Muere a los 105 años la periodista que dio la primicia de la II Guerra Mundial

Clare Hollingworth se encontraba en Polonia de corresponsal cuando las tropas alemanas comenzaron la invasión

«Mil tanques se concentran en la frontera polaca. Diez divisiones están listas para una ofensiva rápida». Esa información, considerada «la exclusiva del siglo XX», abrió la portada de «The Daily Telegraph» en 29 de agosto de 1939. Pero de acuerdo a la costumbre de la época, el diario londinense no la firmó con el nombre del autor. En este caso era una mujer, Clare Hollingworth, de 27 años, que llevaba solo una semana trabajando como periodista a tiempo completo cuando dio la campanada. Tres días después, contó la entrada de los tanques nazis en Polonia. La periodista inglesa, que admite el sobado adjetivo de «legendaria», ha muerto en Hong Kong a los 105 años, ciega, pero todavía con ganas de guerra. Siempre tuvo sus zapatos a pie de cama, «por si suena el teléfono».

Hollingworth, nacida en Leicester (centro de Inglaterra), en una familia de clase media, no se perdió conflicto en su siglo: la Segunda Guerra Mundial, Argelia, Palestina y Vietnam. En 1973 llegó como corresponsal a Pekín, su último destino. Se retiró en 1981 y el resto de su vida discurrió en Hong Kong. A los 79 años todavía se pasó cinco noches durmiendo en el suelo de su apartamento, para irse amoldando en la esperanza de que la llamarían para cubrir la Guerra de Irak. Pero su tiempo ya había pasado.

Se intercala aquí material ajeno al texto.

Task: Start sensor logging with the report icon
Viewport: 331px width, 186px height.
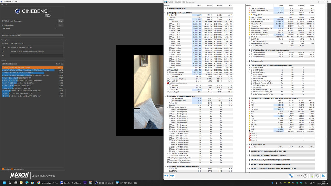Action: [311, 176]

Asqueada ante la perspectiva de una vida de ama de casa rural, estudió cultura eslava a las universidades de Londres y Belgrado y se empleó como secretaria en la Sociedad de Naciones, precursora de la ONU, donde se casó con un diplomático. En 1936 fue destinada a Varsovia y se le reconoce que salvó a miles de personas que huían de los nazis en Checoslovaquia, facilitándoles visados para el Reino Unido.

La exclusiva
A finales de agosto de 1939, tomó prestado el coche de un cónsul británico y recorrió la frontera polaca con la Union Jack ondeando, en teoría comprando viandas. De regreso, observó una extraña y enorme pantalla de arpillera. Al levantarse el viento, quedaron al descubierto los tanques y tropas alemanas. Ya tenía su exclusiva. Tres días después vio entrar a los tanques y telefoneó a la embajada británica en Varsovia. Habló con el secretario, pero no la creyó, le dijo que británicos y alemanes estaban negociando y era imposible. «Cogí el teléfono y lo colgué por la ventana, para que pudiese escuchar la invasión».

Pequeña y corta de vista, Clare era una mujer de hierro. Aprendió a volar, saltaba en paracaídas y en los frentes hasta adoptó la chisposa costumbre de desayunar con cerveza. Su estilo era objetivo, claro, sin barroquismos. Montgomery, que prohibió las mujeres corresponsales, la echó en Libia y acabó cubriendo el resto de la guerra con las tropas estadounidenses. En 1946 estuvo a punto de morir en el atentado sionista contra el hotel Rey David de Jerusalén, que costó la vida a 91 soldados ingleses. Siempre se negó a chocar «la mano manchada de sangre» del jefe terrorista, el futuro primer ministro israelí y Nobel de la Paz Begin.

En 1963, en Beirut, dio la segunda gran exclusiva de su vida: descubrió que Kim Philby, el célebre topo del servicio secreto inglés, había huido a la URSS en un carguero de Odessa. El cobardón director de su periódico de entonces, «The Guardian», guardó la exclusiva tres meses en un cajón y al final la dio perdida en páginas interiores. Un diario rival lo retomó abriendo en portada y el Gobierno hubo de reconocer la deserción.

Casada dos veces, la sobrevive una hijastra. El pasado octubre celebró sus 105 años. Cayó un último sorbito de champán.